Das musikalische Projekt HYMNE AN DIE NAMEN war geboren. Im Wege der Improvisation verwandelt Kim Seligsohn gesungene Namen in sphärische Klänge, sie werden gewissermaßen "heraus komponiert“. Die einzelnen Stimmen, jeweils live aufgenommen, verbinden sich zu einem Raum aus harmonischen und disharmonischen Reibungen.

HYMNE AN DIE NAMEN wird seitdem an unterschiedlichen Plätzen aufgeführt: bei Stolperstein-verlegungen, auf Gedenkfeiern und in Gedenkstätten, Kirchen, Museen und in Akademien. Eine Zusammenarbeit mit Berliner Schulen erlaubt das Thema außhalb des Lehrplanes auf sehr persönliche und musikalische Weise aufzugreifen. Im Rahmen von Zeitzeugenveranstaltungen schlägt HYMNE AN DIE NAMEN dabei eine Brücke zwischen den Generationen.

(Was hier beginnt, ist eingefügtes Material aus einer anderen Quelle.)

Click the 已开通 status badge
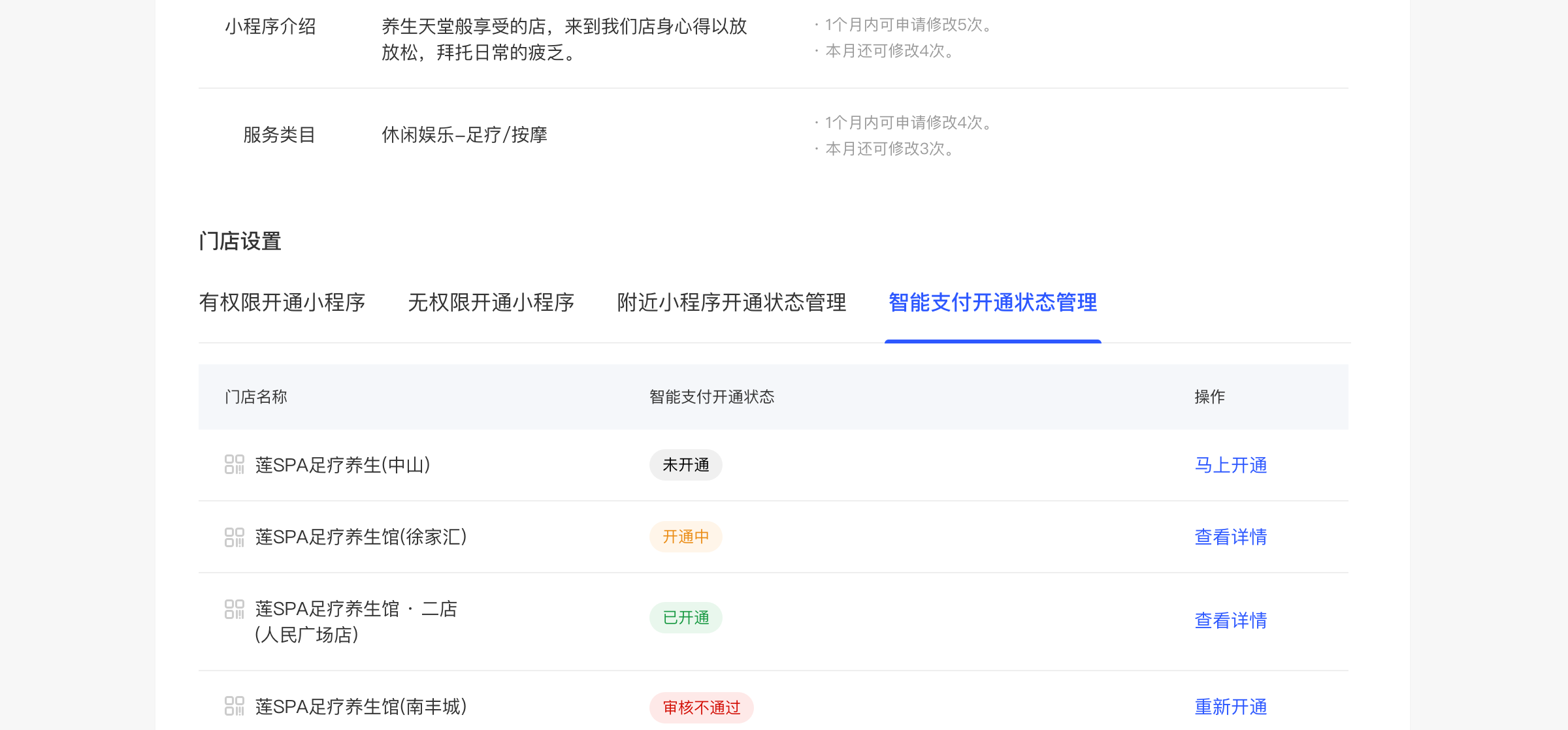This screenshot has height=730, width=1568. click(685, 618)
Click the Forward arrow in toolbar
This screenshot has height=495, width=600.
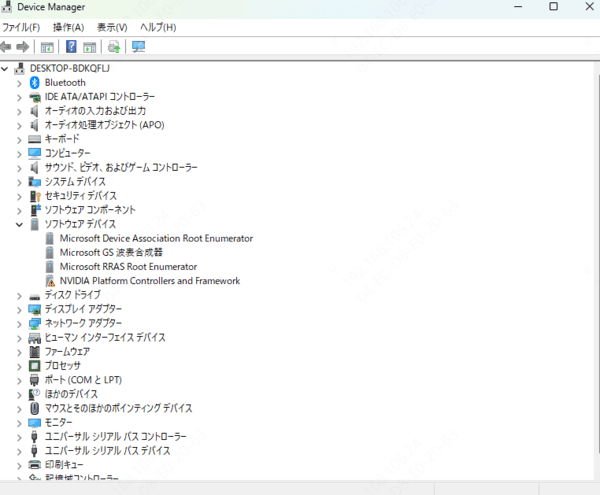point(23,46)
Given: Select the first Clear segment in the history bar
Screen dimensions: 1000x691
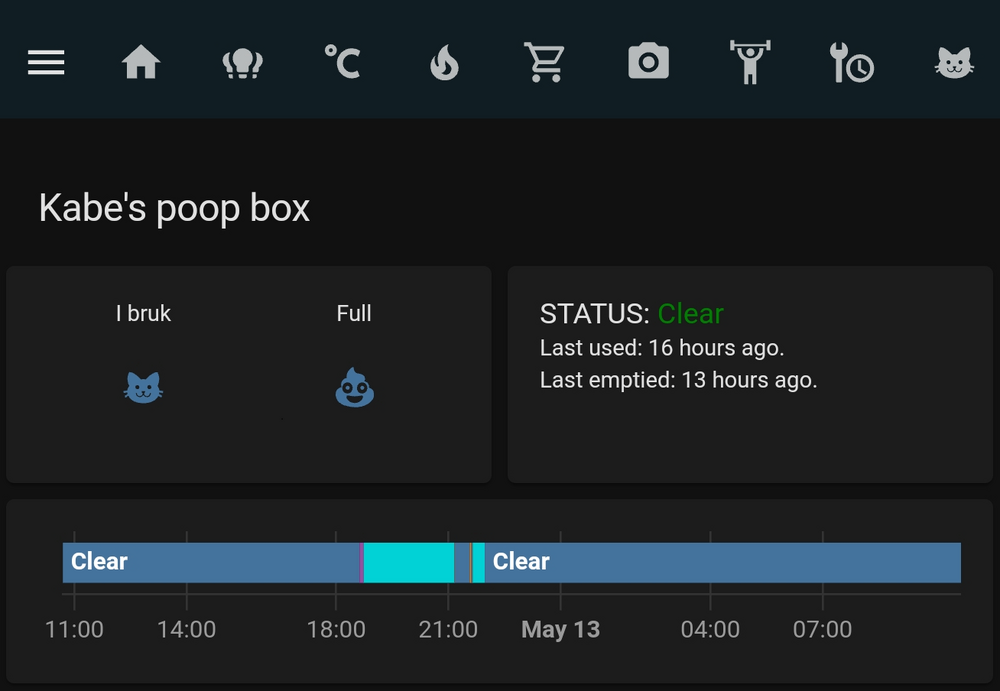Looking at the screenshot, I should point(210,562).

Die Künstlerische Leiterin und Initiatorin des Projektes ist die Mezzosopranistin Kim Seligsohn. 1965 in Bremen geboren, erhielt sie zunächst Ballettunterricht bei Johann Kresnik, absolvierte ein Gesangsstudium bei Prof. Kurt Moll und Hans Sotin, wirkte in verschiedenen Theaterproduktionen mit und übernahm diverse Rollen in Film- und Fernsehproduktionen. Sie komponierte Filmmusik und Hörspielmusik für das Deutschlandradio und initiierte die Konzertreihe „Musik trifft sich“ im Teehaus Berlin. Sie lebt und arbeitet als freischaffende Sängerin.

Im Jahr 2009 wurde HYMNE AN DIE NAMEN von der Stiftung ZURÜCKGEBEN, welche jüdische Frauen aus Kultur und Wissenschaft unterstützt, gefördert.